◆ **Records for the task**
---------------

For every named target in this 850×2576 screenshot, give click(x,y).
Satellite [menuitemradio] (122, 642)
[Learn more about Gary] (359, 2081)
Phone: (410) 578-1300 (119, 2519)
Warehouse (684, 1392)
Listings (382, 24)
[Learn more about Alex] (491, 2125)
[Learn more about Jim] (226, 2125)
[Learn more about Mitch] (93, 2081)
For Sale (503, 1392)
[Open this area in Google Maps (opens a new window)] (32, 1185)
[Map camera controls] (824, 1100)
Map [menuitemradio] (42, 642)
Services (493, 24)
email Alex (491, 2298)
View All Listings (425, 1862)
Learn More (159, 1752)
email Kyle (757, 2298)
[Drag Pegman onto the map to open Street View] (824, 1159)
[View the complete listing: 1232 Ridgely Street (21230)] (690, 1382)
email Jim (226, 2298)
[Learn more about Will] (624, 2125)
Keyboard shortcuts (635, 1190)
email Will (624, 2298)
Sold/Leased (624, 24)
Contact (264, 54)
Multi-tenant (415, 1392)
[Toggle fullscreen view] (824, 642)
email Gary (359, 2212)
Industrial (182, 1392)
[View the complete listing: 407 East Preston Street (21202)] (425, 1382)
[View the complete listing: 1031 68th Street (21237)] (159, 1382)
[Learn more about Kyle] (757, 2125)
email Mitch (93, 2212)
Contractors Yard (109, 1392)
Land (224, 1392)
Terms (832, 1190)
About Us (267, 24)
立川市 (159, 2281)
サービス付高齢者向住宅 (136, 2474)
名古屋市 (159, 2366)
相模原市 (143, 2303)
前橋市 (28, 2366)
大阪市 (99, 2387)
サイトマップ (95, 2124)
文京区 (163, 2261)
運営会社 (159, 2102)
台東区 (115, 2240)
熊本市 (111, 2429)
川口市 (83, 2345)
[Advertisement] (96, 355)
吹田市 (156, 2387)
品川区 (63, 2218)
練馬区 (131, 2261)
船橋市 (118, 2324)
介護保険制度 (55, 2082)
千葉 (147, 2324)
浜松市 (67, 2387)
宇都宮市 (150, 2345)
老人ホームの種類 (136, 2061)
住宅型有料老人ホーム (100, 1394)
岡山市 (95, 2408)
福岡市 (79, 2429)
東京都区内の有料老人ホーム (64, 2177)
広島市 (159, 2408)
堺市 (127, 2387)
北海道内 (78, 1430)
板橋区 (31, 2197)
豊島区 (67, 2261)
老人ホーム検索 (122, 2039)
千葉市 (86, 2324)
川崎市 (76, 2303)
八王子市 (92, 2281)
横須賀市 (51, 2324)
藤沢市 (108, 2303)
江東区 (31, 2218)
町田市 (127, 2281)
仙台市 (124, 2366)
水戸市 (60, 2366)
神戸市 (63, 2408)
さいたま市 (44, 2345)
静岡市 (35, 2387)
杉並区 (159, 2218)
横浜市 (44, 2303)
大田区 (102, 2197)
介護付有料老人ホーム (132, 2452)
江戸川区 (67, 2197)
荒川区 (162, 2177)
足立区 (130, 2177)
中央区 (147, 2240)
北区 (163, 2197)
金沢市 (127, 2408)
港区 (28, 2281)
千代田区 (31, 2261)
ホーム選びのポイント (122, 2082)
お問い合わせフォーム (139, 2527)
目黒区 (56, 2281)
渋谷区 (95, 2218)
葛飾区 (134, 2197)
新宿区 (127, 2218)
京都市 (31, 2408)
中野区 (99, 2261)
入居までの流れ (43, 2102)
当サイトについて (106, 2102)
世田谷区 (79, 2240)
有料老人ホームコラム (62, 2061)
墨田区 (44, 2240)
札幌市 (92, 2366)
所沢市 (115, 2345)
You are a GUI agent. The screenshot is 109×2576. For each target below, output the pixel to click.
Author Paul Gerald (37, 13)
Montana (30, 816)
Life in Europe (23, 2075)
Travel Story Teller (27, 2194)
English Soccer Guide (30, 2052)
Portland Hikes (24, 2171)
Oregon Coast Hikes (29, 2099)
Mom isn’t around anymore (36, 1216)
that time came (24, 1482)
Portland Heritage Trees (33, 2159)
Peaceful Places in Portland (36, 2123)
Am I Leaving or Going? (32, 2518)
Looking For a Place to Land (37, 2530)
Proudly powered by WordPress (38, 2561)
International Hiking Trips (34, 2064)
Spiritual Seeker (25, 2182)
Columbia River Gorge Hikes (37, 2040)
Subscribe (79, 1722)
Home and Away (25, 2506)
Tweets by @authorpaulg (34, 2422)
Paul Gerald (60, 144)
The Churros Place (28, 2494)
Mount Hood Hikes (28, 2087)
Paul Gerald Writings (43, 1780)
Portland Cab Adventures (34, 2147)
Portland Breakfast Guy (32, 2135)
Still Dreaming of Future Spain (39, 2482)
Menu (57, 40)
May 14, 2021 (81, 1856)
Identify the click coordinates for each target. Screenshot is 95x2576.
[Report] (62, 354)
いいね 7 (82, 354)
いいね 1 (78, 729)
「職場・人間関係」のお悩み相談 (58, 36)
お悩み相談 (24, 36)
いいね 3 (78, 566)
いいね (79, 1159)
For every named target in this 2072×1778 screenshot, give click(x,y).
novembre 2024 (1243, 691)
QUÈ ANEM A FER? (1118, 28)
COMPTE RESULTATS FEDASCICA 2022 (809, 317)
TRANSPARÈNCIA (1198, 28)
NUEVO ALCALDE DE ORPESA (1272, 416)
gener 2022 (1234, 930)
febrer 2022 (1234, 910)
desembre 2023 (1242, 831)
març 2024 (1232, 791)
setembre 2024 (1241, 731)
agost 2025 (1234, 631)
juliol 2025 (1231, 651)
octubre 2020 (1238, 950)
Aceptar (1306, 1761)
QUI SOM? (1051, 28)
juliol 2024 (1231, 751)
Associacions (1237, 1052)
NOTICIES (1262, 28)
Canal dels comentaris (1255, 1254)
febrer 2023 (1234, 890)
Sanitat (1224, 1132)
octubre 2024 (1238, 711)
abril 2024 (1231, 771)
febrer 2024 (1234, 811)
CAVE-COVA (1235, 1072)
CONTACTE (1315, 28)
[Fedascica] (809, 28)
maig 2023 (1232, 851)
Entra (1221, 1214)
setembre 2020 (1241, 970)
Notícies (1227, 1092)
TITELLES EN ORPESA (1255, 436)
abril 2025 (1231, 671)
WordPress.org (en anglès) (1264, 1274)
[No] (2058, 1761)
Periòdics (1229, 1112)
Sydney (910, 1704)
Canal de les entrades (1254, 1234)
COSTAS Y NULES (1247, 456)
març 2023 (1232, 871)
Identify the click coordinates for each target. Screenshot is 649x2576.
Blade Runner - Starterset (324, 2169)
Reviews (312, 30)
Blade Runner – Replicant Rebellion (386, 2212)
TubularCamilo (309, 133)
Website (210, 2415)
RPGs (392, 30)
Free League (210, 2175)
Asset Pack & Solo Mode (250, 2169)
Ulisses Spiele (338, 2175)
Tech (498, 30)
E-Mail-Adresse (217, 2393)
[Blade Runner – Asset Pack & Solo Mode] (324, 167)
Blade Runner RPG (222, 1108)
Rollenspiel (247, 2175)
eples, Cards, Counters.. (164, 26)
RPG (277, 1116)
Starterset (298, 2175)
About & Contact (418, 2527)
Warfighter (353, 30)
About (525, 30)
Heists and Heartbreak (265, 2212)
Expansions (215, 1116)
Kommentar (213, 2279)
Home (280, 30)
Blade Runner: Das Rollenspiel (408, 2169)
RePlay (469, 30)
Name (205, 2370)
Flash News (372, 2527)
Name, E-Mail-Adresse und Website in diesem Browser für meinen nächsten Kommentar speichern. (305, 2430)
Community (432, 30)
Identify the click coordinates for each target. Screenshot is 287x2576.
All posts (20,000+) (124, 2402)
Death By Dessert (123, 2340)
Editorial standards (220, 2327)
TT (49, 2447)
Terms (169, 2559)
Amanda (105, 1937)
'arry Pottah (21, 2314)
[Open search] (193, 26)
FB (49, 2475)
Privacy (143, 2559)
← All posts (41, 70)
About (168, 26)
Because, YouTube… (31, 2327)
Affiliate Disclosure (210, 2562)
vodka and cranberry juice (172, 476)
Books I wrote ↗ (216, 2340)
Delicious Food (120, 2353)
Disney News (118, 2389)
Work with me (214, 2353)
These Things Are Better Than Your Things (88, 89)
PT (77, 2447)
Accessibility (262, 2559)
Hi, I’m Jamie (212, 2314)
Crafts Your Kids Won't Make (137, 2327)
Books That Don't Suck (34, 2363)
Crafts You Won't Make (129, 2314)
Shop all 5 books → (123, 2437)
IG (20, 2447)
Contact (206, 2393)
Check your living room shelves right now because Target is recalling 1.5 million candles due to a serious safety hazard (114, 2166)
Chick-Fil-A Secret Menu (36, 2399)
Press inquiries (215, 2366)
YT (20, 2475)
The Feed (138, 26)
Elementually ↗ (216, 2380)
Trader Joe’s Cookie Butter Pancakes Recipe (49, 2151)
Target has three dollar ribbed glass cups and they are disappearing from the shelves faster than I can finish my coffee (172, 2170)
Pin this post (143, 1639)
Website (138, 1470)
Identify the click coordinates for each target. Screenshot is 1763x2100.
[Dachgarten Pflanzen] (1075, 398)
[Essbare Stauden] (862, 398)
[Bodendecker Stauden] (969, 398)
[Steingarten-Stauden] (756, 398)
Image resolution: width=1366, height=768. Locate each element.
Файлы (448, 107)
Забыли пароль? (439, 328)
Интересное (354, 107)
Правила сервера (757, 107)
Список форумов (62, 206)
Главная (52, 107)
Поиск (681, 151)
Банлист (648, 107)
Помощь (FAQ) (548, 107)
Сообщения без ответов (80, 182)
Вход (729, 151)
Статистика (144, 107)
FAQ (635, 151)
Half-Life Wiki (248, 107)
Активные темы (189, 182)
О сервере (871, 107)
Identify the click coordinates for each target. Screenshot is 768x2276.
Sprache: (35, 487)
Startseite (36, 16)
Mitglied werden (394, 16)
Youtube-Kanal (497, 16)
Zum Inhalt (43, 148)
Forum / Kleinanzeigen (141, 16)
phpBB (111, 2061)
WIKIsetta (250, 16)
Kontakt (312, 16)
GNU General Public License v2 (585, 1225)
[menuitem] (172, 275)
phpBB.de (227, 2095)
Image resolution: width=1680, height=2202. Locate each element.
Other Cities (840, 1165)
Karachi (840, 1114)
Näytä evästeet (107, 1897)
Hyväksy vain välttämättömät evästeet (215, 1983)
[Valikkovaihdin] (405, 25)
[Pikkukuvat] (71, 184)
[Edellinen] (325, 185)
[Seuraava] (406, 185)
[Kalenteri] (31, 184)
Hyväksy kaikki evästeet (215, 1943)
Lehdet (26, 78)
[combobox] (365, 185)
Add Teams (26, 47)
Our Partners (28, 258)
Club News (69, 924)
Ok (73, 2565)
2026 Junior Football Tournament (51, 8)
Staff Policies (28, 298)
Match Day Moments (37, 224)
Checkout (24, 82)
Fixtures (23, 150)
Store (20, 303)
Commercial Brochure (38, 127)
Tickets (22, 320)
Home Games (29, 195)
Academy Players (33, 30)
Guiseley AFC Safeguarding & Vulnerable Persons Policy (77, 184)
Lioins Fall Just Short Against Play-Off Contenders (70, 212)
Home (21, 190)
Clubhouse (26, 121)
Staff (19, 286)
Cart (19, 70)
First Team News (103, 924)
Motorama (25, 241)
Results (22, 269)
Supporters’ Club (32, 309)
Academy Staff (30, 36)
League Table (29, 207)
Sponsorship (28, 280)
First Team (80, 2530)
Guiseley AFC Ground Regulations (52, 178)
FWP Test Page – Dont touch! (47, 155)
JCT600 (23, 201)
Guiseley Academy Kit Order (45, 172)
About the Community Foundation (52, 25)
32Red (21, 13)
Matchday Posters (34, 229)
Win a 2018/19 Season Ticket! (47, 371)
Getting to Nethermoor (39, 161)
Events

---------------

Show the lines of the records that contain the word "width".

◆ **Response to the exercise**
Image resolution: width=1366, height=768. Locate each element.
Image resolution: width=1680, height=2202. Locate each element.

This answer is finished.